As the Japanese artist Kazunori Hamana puts it simply, “We humans are a part of nature.” His home, in Isumi, perched 50 meters from the Pacific Ocean, is the perfect example of how the harmony between nature and craft can fill a room with comfort and intrigue. His studio—built solidly in the Japanese wood-frame tradition and filled with the natural clay pots Hamana makes—balances creative expression with sturdy simplicity.

Artist and arborist Ido Yoshimoto’s love for nature was first expressed through building tree forts and rope swings under the local canopies of Northern California—now it comes through in the large-scale wood carvings he makes from the trunks of fallen trees. His open-air workspace was originally built by the legendary artist J.B. Blunk and is full of unique, hand-carved details from decades ago. “I’m sure I subconsciously absorb these shapes and aesthetic sensibility by being in and around them,” Yoshimoto says.

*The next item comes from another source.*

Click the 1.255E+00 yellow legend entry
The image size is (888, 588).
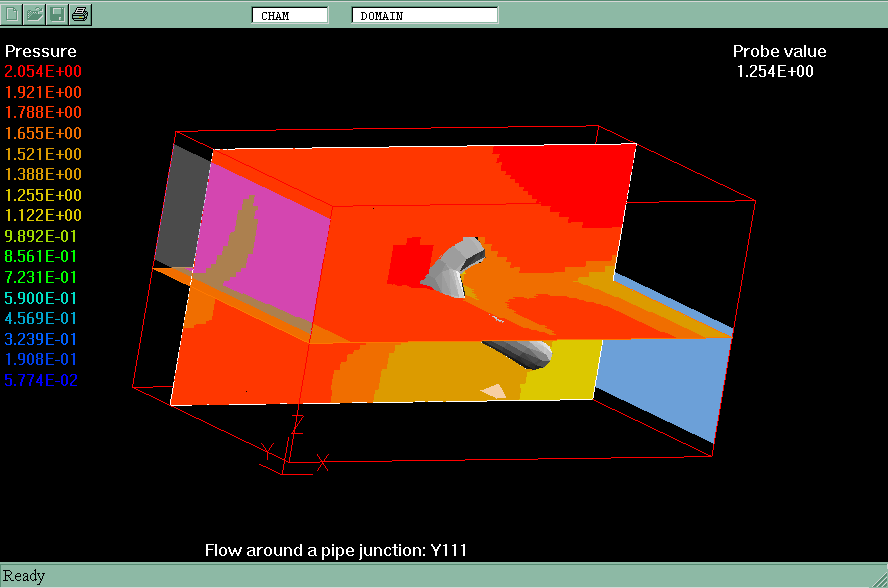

Salmon Creek Farm proposes another way to live in unity with the California redwoods. This old hippie commune has been reimagined by the artist Fritz Haeg as a colony for those in search of a back-to-the-land style of living. Haeg built the kitchen in Cabin #1 Orchard himself. “There’s no conventional kitchen cabinetry,” he says, “no stainless, no drywall, and no pantry of canned goods.”

Maverick builder SunRay Kelley is a legend of the handmade, vernacular architecture scene from which Salmon Creek springs. His rolling homes (in his words: “Gypsy Wagons”) are compressed versions of his fantastical cabin and tree house designs—more Ken Kesey than Winnebago. Kelley wants these psychedelic motor homes, which incorporate solar power and wooden walls, to serve as object lessons for a sustainable path forward. “I have great hopes that we can turn the tide of environmental degradation,” he says.

The late, great George Nakashima also had a vision for sustainable design—and a premonition, back in the ’70s, that nature would be much happier if we stopped extracting its fossil fuels. For his iconic Reception House bathroom on his Pennsylvania estate, he built a creative tub that relied on a wood-burning boiler. Stoking the fire to heat the water could take hours, Mira Nakashima, George’s daughter, says, so long soaks were in order.

Maine-based designer and builder Anthony Esteves knows a thing or two about the importance of staying warm. His scrap sauna, built entirely of salvaged materials, save for the metal chimney, heats to above 160 Fahrenheit. Esteves says, “It’s a place for us to gather with friends and family and create warmth in the cold months.”

These six unique rooms are sanctuaries, designed with nature, history, and craft in mind. Something we can all use more of in our lives.